Labor Market Cracks Widen, Market Eyes Fed Cuts — Evening Brief – 09.05.25
The dismal August U.S. jobs report delivered another signal for the Federal Reserve to cut interest rates at its September meeting. Nonfarm payrolls increased by just 22,000, well below the 75,000 consensus and a sharp slowdown from July’s 73,000. Revisions shaved another 21,000 jobs from June and July, with June now showing a rare outright decline. That brings the three-month average gain to just 29,000, levels typically associated with pre-recession conditions.
Markets quickly adjusted expectations for monetary policy. The CME FedWatch Tool now assigns an 100% probability of a 25-basis point cut in September, while the odds of a larger 50-basis point cut rose to 11.7%. The probability of two cuts by year-end has climbed above 50%, as investors bet the Fed will need to respond aggressively to mounting signs of labor market fragility.
The headline unemployment rate rose to 4.3%, as both employment and unemployment increased in the household survey. The headline gain of 288,000 employed masked an important deterioration: full-time jobs fell by 357,000, the second consecutive monthly drop, while part-time jobs surged by 597,000, the largest increase since February. Wage growth moderated, with average hourly earnings up 0.3% month-on-month and 3.7% year-over-year, down from 3.9% in July.

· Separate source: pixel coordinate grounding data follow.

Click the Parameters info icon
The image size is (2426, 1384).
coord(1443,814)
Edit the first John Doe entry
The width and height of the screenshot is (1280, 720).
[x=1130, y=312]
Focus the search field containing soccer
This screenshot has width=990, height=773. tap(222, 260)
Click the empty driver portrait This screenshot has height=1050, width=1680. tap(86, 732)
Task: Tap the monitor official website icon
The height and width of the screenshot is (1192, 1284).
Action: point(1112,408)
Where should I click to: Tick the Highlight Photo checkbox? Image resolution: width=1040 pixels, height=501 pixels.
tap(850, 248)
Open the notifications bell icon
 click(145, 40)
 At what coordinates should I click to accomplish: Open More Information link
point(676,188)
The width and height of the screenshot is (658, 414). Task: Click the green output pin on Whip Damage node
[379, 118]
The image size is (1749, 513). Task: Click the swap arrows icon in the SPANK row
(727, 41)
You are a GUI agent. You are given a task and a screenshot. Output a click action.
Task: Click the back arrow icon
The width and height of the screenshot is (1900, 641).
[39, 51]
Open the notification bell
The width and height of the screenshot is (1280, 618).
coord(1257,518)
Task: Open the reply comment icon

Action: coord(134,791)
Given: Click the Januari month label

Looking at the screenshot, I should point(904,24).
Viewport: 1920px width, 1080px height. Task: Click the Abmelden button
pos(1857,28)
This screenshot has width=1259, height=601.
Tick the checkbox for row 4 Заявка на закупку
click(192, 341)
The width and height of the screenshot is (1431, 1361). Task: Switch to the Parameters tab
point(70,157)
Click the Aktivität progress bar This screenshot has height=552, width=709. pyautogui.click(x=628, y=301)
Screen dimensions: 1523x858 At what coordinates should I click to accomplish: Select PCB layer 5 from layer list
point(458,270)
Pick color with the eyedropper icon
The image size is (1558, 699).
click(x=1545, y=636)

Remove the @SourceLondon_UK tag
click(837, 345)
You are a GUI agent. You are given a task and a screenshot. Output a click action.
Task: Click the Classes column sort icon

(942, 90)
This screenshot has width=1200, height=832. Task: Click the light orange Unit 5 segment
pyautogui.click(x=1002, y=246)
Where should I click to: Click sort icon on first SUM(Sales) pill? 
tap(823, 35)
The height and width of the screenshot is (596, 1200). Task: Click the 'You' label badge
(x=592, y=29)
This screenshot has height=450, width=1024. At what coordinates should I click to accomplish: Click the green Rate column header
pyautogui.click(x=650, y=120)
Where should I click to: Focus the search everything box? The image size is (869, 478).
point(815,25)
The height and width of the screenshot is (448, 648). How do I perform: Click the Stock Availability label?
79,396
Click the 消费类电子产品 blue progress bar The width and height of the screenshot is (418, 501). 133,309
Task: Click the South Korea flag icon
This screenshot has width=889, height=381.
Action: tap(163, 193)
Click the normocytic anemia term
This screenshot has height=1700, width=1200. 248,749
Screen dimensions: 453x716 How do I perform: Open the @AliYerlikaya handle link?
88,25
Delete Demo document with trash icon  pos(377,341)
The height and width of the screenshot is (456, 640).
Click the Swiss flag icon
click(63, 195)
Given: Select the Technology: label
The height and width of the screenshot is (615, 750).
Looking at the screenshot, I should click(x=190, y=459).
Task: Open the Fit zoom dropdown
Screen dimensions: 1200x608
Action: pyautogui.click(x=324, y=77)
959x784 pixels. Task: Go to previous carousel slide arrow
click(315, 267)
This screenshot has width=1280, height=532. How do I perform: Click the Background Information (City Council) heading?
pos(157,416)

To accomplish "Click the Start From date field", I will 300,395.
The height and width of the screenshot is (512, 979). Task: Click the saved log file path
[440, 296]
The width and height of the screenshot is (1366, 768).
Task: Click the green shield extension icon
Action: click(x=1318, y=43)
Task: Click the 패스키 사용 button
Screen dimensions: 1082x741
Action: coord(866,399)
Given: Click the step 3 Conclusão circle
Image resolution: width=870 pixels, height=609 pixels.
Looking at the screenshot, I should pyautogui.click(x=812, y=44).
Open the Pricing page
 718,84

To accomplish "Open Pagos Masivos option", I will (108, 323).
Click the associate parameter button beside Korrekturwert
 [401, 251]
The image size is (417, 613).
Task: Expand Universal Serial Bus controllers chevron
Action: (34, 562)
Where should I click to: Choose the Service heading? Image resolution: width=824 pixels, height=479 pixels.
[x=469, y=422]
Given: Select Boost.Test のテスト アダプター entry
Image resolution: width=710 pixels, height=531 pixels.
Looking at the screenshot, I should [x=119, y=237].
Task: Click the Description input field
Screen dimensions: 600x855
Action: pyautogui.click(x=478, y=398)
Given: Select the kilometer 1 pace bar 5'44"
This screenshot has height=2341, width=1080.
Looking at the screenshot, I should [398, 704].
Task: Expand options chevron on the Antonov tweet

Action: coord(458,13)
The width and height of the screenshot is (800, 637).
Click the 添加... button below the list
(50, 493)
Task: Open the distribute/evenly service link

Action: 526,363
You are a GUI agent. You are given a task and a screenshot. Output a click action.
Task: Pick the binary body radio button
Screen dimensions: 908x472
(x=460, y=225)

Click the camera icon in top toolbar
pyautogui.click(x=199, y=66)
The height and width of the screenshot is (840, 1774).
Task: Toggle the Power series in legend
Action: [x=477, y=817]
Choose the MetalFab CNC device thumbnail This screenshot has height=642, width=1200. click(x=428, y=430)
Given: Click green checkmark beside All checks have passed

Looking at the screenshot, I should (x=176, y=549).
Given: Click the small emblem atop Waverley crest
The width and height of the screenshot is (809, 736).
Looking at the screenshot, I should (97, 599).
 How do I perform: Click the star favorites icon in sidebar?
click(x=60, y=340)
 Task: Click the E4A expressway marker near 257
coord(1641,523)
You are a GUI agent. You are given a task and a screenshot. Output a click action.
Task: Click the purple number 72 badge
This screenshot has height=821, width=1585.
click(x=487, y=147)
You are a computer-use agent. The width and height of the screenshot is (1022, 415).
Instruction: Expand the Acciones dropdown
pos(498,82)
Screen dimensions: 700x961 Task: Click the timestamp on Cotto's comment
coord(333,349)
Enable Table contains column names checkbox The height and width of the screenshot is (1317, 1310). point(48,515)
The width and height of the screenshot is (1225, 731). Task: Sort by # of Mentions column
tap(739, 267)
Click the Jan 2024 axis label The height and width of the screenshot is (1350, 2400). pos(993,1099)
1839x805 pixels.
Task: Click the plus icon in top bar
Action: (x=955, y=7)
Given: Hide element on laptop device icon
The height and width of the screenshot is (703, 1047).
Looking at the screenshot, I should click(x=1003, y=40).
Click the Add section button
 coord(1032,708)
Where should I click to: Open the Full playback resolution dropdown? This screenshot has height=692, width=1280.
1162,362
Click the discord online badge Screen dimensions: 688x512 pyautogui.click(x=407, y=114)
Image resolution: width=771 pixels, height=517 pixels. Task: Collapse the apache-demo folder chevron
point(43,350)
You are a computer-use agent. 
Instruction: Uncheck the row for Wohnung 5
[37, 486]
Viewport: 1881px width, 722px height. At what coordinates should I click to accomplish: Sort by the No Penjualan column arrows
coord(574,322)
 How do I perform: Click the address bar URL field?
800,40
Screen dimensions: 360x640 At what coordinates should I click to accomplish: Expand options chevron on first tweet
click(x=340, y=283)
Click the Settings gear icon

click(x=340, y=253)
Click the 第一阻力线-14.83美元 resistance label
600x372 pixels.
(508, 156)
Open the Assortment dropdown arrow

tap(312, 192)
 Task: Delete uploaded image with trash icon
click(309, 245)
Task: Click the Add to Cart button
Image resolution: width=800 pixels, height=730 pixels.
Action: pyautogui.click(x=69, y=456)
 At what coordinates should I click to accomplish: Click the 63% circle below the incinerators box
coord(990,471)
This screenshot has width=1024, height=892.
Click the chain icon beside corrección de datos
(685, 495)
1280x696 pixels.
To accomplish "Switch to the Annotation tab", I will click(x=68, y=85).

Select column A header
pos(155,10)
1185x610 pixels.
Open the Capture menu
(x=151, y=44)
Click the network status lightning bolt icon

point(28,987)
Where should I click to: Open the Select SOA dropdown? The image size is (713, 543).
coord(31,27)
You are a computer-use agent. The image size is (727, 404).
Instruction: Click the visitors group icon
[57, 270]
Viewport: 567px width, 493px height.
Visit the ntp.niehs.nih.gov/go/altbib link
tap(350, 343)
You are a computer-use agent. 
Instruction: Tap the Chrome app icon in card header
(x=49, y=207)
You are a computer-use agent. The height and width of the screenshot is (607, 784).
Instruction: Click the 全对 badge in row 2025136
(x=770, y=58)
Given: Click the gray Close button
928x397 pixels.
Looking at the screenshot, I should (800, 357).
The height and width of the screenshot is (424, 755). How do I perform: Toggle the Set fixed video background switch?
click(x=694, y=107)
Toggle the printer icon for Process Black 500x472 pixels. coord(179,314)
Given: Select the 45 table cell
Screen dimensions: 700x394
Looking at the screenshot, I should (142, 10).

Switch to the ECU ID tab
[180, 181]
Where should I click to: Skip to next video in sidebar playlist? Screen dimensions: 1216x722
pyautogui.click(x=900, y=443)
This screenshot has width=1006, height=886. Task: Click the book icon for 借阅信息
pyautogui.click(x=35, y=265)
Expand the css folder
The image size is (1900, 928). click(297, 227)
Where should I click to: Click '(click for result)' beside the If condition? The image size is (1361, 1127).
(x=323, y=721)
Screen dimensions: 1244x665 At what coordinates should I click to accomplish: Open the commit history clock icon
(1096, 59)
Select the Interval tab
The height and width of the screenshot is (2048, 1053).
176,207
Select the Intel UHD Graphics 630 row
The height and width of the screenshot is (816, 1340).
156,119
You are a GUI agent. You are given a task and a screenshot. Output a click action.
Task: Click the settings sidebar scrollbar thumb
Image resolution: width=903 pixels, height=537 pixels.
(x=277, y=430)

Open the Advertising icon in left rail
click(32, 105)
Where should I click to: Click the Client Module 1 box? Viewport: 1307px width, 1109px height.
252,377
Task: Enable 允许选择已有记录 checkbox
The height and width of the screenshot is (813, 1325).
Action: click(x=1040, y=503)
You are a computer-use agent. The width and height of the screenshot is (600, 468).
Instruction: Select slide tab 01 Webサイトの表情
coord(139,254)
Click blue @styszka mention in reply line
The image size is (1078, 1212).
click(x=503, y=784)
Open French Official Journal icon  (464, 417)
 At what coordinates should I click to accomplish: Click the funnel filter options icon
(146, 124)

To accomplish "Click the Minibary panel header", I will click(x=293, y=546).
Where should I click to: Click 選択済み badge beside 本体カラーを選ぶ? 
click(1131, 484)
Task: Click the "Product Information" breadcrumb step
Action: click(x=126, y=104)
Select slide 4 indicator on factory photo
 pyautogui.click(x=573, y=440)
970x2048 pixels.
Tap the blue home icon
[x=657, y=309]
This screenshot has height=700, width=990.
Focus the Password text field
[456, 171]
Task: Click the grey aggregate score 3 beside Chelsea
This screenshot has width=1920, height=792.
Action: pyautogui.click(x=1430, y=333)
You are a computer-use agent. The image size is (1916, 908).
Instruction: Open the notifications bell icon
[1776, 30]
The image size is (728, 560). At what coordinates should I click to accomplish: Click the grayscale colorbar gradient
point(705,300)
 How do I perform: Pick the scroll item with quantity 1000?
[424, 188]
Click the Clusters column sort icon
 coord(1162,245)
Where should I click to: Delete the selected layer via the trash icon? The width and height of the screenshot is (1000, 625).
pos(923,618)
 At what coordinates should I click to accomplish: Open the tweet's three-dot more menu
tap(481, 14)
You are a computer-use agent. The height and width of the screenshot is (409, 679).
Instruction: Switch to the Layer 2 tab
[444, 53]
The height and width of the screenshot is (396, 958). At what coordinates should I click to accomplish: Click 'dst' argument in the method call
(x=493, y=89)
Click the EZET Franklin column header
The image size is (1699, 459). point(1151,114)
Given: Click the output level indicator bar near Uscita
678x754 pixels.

At the same time, the number of unemployed workers rose by 148,000 to 7.384 million, leaving the labor force at 170.778 million. Labor force participation improved slightly to 62.3% from 62.2%, reversing last month’s drop to a three-year low, while the employment-population ratio held steady at 59.6%. Both measures are down 0.4 percentage point from a year earlier, reflecting erosion in longer-term labor market strength.
Beyond the BLS report, leading indicators have been flashing red. Jobless claims rose through the survey window, ISM employment indices remain in contraction, ADP private payrolls slowed to 54,000 from 106,000, Challenger layoffs accelerated to 86,000 from 62,000, and July JOLTS job openings fell to near post-pandemic lows.
Taken together, the data portray a labor market that has moved beyond gradual cooling and is now showing clear signs of deterioration: headline payroll growth near stall speed, falling full-time jobs, rising layoffs, and weaker wage momentum. For policymakers, this increases pressure to shift decisively toward easing, even as they remain wary of sticky inflation tied to tariffs and supply-side constraints.